The offering, for example, could appear in many places in a Baptist liturgy. It is usually one of the preliminarys before the preaching of the sermon. Indeed, it “must” be before the sermon, because of the internal logic of a standard Baptist liturgy, which has the evangelization of the lost as its most fundamental purpose. For this reason, the whole service moves toward the climax of the sermon, the invitation. The denouement must be either the wistful prayer of the pastor for lasting conviction on those who did not come forward, or the joyful introduction of those who walked the aisle to profess faith in Christ, to rededicate their lives to Christ, or to move their letter of membership to this particular Baptist congregation. The final Big Bang of the service must be the invitation, and what follows it cannot be allowed to diminish it.
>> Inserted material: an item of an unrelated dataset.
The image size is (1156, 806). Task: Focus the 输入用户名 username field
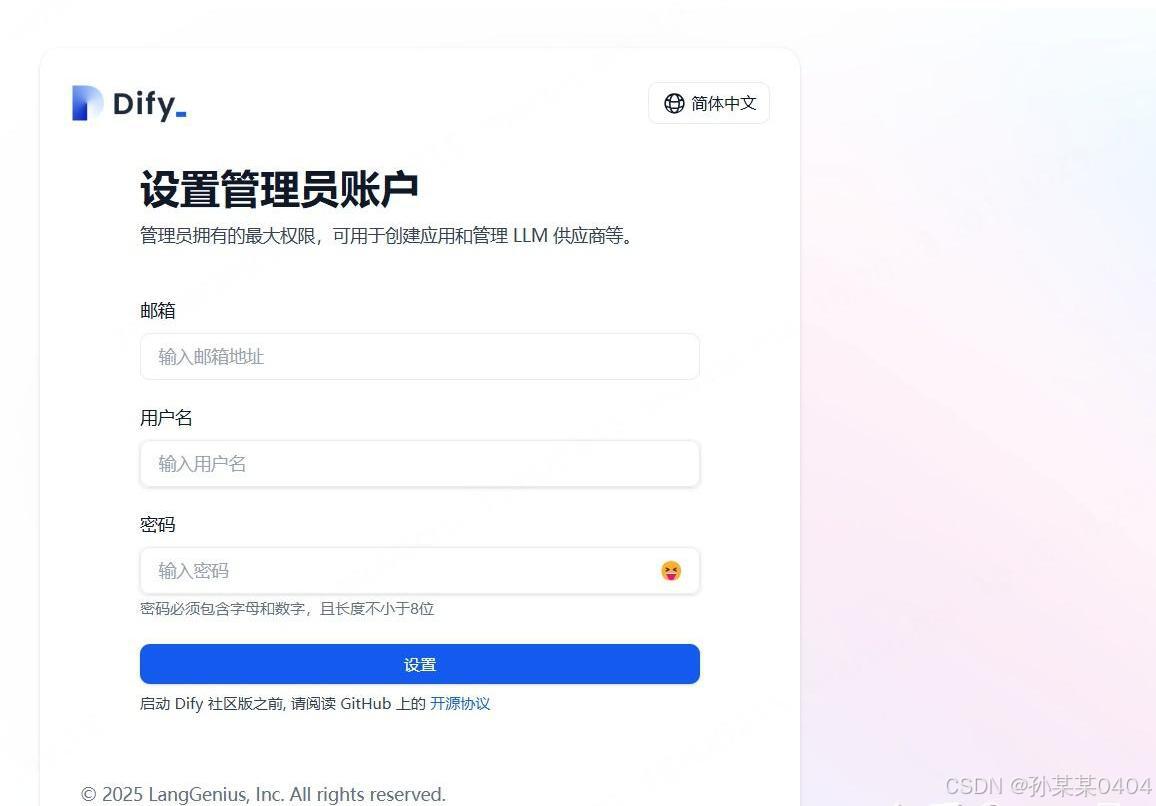click(x=419, y=464)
Interestingly, in services which follow the Baptist liturgy as to the elements and their scheduling in the service, but whose climactic moment is NOT an evangelistic invitation, I have sometimes seen the offering moved to the end of the service, after the sermon. The rationale for this, explained to me by those who feel a need to defend this seemingly “unorthodox” practice, is that it affords people an opportunity to “respond” to the preaching of God’s Word by making an offering (ostensibly, out of gratitude).

What would happen if a Baptist Church decided to drop the gospel invitation? I’ve seen discussions about this, and heard about even more of them. It is not a pretty sight. Why?

Just this – to drop the gospel invitation from the end of the sermon in a Baptist Church would be tantamount to abandoning the identity of the Baptist worship service. “We’re Baptists, for crying out loud! We’re here to preach the gospel. Of course we’re going to keep the invitation after the sermon.”


Read the whole thing. It's worth it.

FEELING: Tired
LISTENING TO: Air 1, the positive alternative (thanks again, iTunes)

1 Comments:

At 7:49 AM, Blogger Brother Quotidian said...

Thanks for the recommendation, Dillon. I wish I had time to pick that blog up again. I leave it there in the fond hope that I shall.

Meanwhile, I continue to live and minister as a sort of halfling -- not in size (though I'm almost short enough for that sense too), but in pedigree. Born again among the Baptists and now ministering as an Anglican priest, I'm long since convinced that each tradition is anemic for lack of what the other is known for.